I am currently examining a mediational model that requires the integration algorithm. Since the "model indirect" statement with bootstrapped standard errors is not available with this algorithm, would you have any recommendations for methods of calculating estimates of the indirect effect and possibly even standard errors (e.g. one of the product or difference methods)?
To clarify: 1) I can use the product coefficient approach with the deta method for standard errors? 2) Is there any way to test the assumption of a normally distributed sampling distribution for the indirect effect?

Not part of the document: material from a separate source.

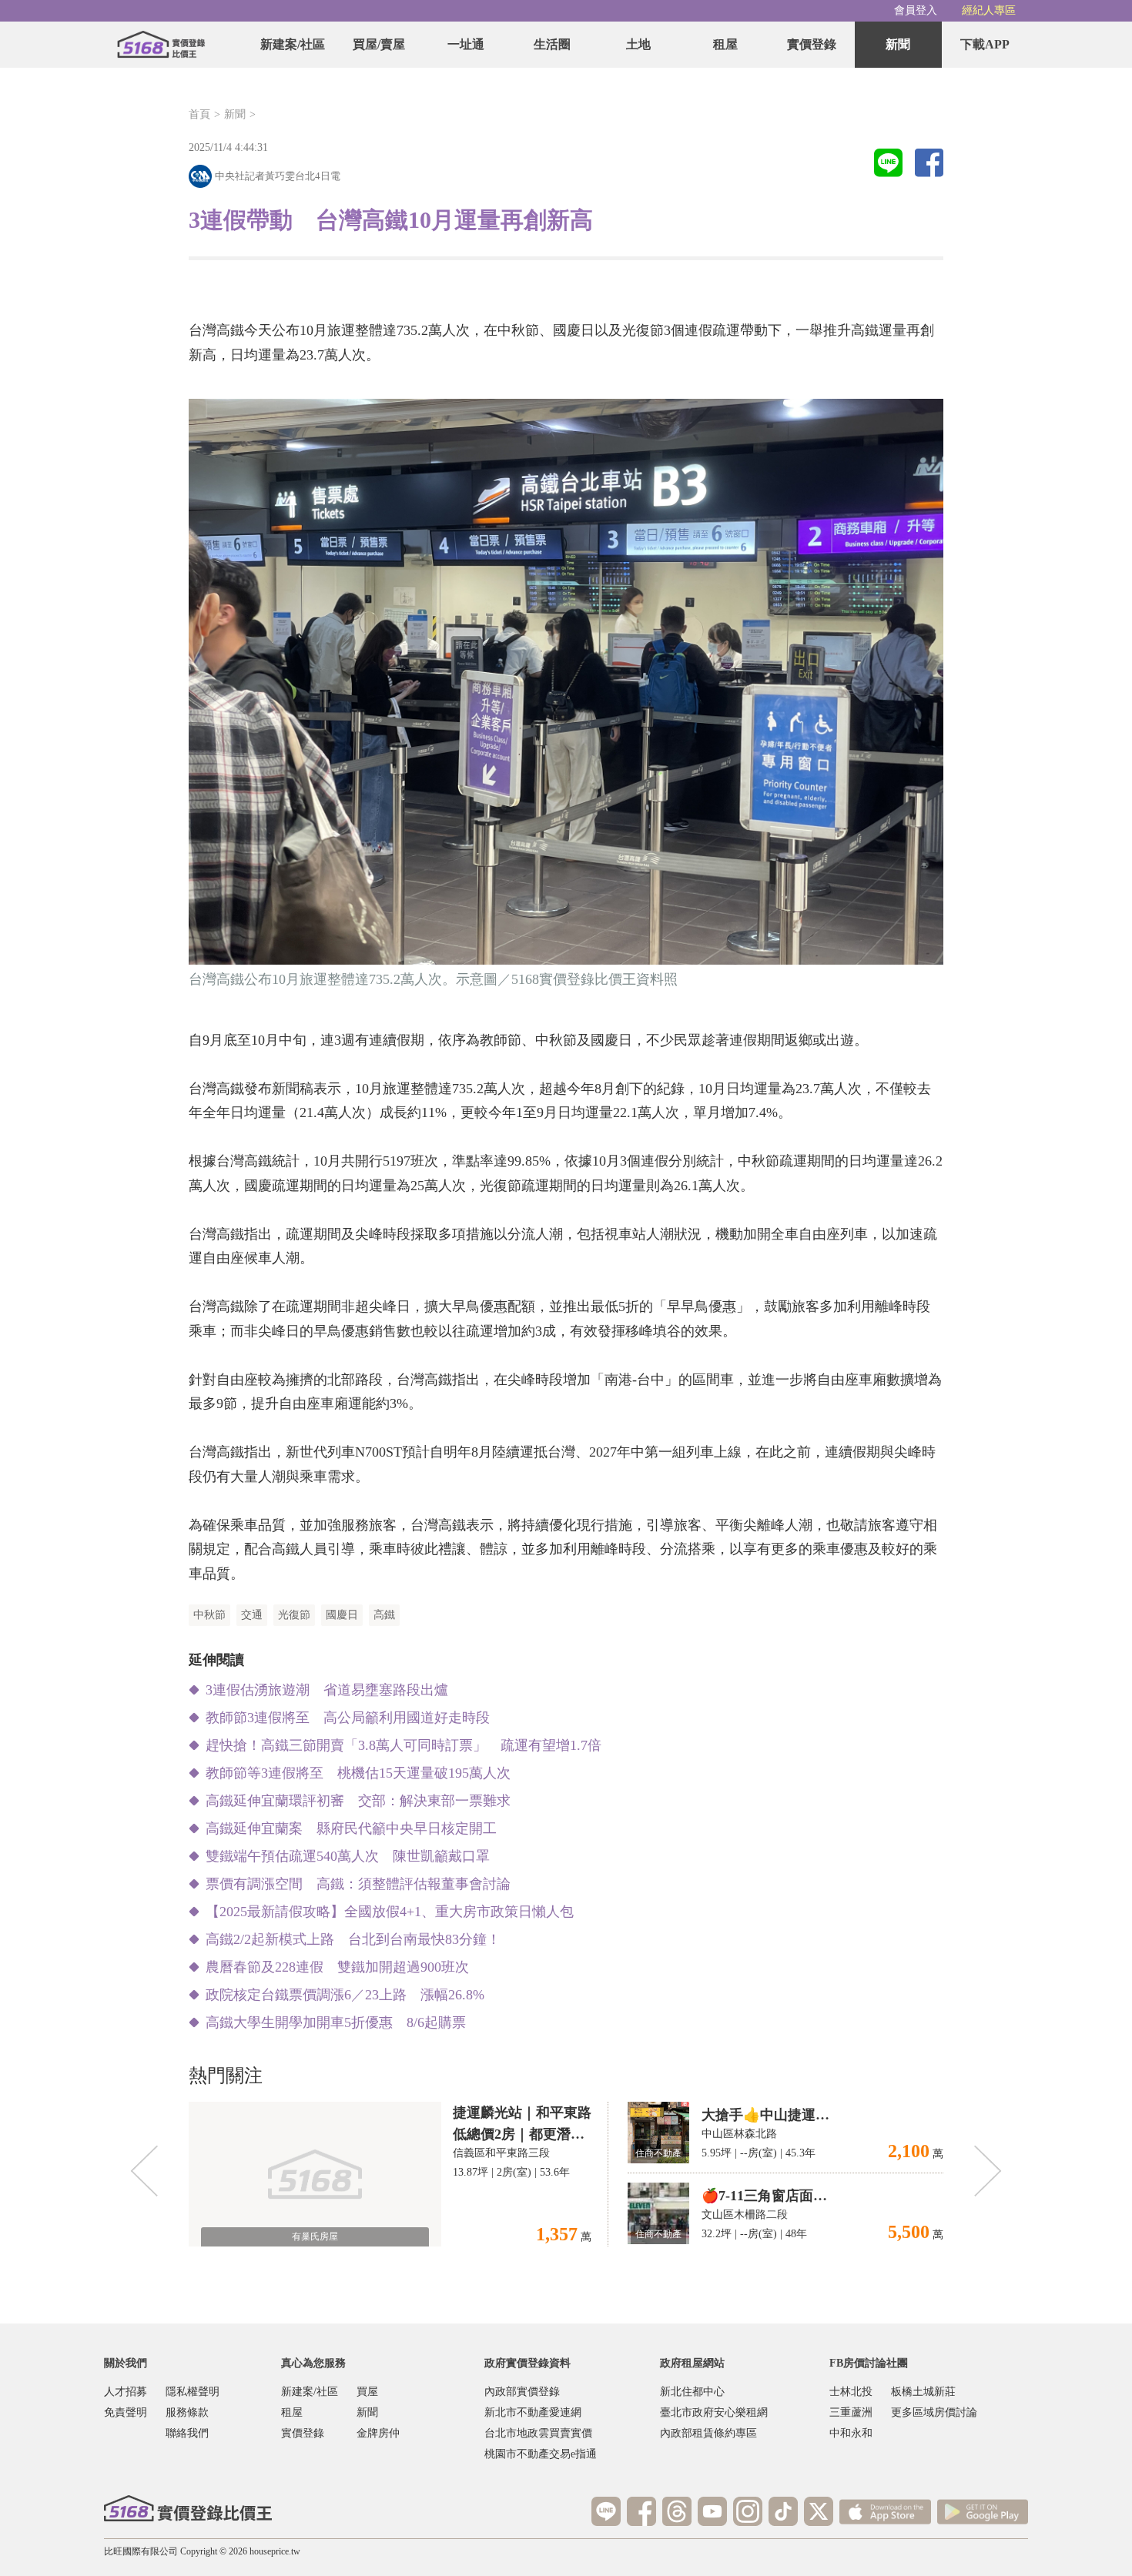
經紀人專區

Hi Charles, One thing you could do is formulate an empirical distribution of the product based on your raw parms and se's - Dave MacKinnon has a new program that does this for the Asymmetric Confidence Interval test for mediation (in SPSS, SAS and R - and I imagine Mplus in the not-too-distant future ). Here's the link:
If you use this, one rough (but pretty good) clue that I would look see is if the distribution approaches normality in the output are in the critical values of the 2.5th and 97.5th percentiles of the empirical distribution of your product - if they deviate from |1.96|, it's not normal. From what I remember, as the sizes of the ratio of the parms/se's (i.e., the Z-statistics) for the individual paths get larger, the product tends toward normality. If you have big effects and/or big sample (as Bengt alludes to), you'll be more likely to see it approach normality. You could also edit Dave's code to a) output the distribution and b) do formal tests for normality on your empirical distribution (i.e., the normality test that comes with SAS Proc Univariate). The ref for the program is here:
MacKinnon, D. P., Fritz, M. S., Williams, J., & Lockwood, C. M. (in press) Distribution of the product confidence limits for the indirect effect program PRODCLIN. Behavior Research Methods.
His 2002 Psych Methods paper and/or his 2004 MBR paper talk about conditions when the distribution should approach normality. Hopefully, other mediation folks can weigh in if I have erred anywhere in this post......
Mark Prince posted on Friday, August 10, 2012 - 12:26 am
I see here that the last post was in 2006. Is there currently an Mplus equivalent of PRODCLIN?